- **Input records**
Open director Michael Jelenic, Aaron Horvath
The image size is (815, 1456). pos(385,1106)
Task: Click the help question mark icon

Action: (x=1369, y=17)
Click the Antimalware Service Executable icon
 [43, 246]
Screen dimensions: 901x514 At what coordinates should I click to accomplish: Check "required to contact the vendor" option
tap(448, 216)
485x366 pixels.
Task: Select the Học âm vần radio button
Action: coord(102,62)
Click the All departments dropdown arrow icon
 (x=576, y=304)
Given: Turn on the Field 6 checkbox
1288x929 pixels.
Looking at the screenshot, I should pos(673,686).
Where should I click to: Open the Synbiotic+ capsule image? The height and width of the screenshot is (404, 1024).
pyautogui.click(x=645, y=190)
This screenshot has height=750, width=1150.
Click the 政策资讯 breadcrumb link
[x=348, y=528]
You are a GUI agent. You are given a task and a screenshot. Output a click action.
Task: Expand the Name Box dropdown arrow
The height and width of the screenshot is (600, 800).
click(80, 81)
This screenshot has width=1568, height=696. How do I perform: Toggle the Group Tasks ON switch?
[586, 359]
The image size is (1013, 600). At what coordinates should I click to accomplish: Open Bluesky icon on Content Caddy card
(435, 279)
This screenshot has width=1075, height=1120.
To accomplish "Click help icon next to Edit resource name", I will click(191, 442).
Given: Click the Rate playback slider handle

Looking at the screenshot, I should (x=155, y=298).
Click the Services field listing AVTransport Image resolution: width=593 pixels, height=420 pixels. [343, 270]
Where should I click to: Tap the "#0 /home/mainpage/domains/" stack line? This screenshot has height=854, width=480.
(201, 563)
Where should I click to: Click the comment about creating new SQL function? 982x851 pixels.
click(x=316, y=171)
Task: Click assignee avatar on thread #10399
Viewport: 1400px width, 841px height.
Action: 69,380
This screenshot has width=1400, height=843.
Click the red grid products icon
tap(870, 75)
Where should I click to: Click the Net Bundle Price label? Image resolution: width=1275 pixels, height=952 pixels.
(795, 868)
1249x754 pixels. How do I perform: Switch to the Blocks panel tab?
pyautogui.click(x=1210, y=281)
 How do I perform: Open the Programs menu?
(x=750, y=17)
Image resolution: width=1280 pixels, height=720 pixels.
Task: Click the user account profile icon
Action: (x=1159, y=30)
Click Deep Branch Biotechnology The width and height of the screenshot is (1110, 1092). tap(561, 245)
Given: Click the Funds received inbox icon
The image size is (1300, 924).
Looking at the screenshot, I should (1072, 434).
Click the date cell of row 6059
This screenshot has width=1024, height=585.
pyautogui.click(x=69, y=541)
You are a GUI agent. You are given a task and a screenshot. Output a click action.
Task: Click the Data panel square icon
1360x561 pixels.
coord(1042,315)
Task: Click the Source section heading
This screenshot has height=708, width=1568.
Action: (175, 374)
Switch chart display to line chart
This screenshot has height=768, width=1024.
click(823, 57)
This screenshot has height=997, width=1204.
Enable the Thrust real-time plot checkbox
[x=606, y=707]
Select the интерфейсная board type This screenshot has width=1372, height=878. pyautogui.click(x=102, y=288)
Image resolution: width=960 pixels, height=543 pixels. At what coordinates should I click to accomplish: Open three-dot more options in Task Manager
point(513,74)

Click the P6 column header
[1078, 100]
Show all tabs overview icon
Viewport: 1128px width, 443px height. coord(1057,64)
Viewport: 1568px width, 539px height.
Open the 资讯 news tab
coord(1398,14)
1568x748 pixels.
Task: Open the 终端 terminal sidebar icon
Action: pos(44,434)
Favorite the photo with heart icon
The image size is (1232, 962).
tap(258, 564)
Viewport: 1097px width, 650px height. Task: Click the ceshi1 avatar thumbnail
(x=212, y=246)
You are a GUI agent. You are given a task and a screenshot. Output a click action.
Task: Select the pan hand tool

- **Instruction**
Return all of the records above word for word, with no changes.

- **Reply**
Open director Michael Jelenic, Aaron Horvath
The image size is (815, 1456). pos(385,1106)
Task: Click the help question mark icon

Action: (x=1369, y=17)
Click the Antimalware Service Executable icon
 [43, 246]
Screen dimensions: 901x514 At what coordinates should I click to accomplish: Check "required to contact the vendor" option
tap(448, 216)
485x366 pixels.
Task: Select the Học âm vần radio button
Action: coord(102,62)
Click the All departments dropdown arrow icon
 (x=576, y=304)
Given: Turn on the Field 6 checkbox
1288x929 pixels.
Looking at the screenshot, I should pos(673,686).
Where should I click to: Open the Synbiotic+ capsule image? The height and width of the screenshot is (404, 1024).
pyautogui.click(x=645, y=190)
This screenshot has height=750, width=1150.
Click the 政策资讯 breadcrumb link
[x=348, y=528]
You are a GUI agent. You are given a task and a screenshot. Output a click action.
Task: Expand the Name Box dropdown arrow
The height and width of the screenshot is (600, 800).
click(80, 81)
This screenshot has width=1568, height=696. How do I perform: Toggle the Group Tasks ON switch?
[586, 359]
The image size is (1013, 600). At what coordinates should I click to accomplish: Open Bluesky icon on Content Caddy card
(435, 279)
This screenshot has width=1075, height=1120.
To accomplish "Click help icon next to Edit resource name", I will click(191, 442).
Given: Click the Rate playback slider handle

Looking at the screenshot, I should (x=155, y=298).
Click the Services field listing AVTransport Image resolution: width=593 pixels, height=420 pixels. [343, 270]
Where should I click to: Tap the "#0 /home/mainpage/domains/" stack line? This screenshot has height=854, width=480.
(201, 563)
Where should I click to: Click the comment about creating new SQL function? 982x851 pixels.
click(x=316, y=171)
Task: Click assignee avatar on thread #10399
Viewport: 1400px width, 841px height.
Action: 69,380
This screenshot has width=1400, height=843.
Click the red grid products icon
tap(870, 75)
Where should I click to: Click the Net Bundle Price label? Image resolution: width=1275 pixels, height=952 pixels.
(795, 868)
1249x754 pixels. How do I perform: Switch to the Blocks panel tab?
pyautogui.click(x=1210, y=281)
 How do I perform: Open the Programs menu?
(x=750, y=17)
Image resolution: width=1280 pixels, height=720 pixels.
Task: Click the user account profile icon
Action: (x=1159, y=30)
Click Deep Branch Biotechnology The width and height of the screenshot is (1110, 1092). tap(561, 245)
Given: Click the Funds received inbox icon
The image size is (1300, 924).
Looking at the screenshot, I should (1072, 434).
Click the date cell of row 6059
This screenshot has width=1024, height=585.
pyautogui.click(x=69, y=541)
You are a GUI agent. You are given a task and a screenshot. Output a click action.
Task: Click the Data panel square icon
1360x561 pixels.
coord(1042,315)
Task: Click the Source section heading
This screenshot has height=708, width=1568.
Action: (175, 374)
Switch chart display to line chart
This screenshot has height=768, width=1024.
click(823, 57)
This screenshot has height=997, width=1204.
Enable the Thrust real-time plot checkbox
[x=606, y=707]
Select the интерфейсная board type This screenshot has width=1372, height=878. pyautogui.click(x=102, y=288)
Image resolution: width=960 pixels, height=543 pixels. At what coordinates should I click to accomplish: Open three-dot more options in Task Manager
point(513,74)

Click the P6 column header
[1078, 100]
Show all tabs overview icon
Viewport: 1128px width, 443px height. coord(1057,64)
Viewport: 1568px width, 539px height.
Open the 资讯 news tab
coord(1398,14)
1568x748 pixels.
Task: Open the 终端 terminal sidebar icon
Action: pos(44,434)
Favorite the photo with heart icon
The image size is (1232, 962).
tap(258, 564)
Viewport: 1097px width, 650px height. Task: Click the ceshi1 avatar thumbnail
(x=212, y=246)
You are a GUI agent. You are given a task and a screenshot. Output a click action.
Task: Select the pan hand tool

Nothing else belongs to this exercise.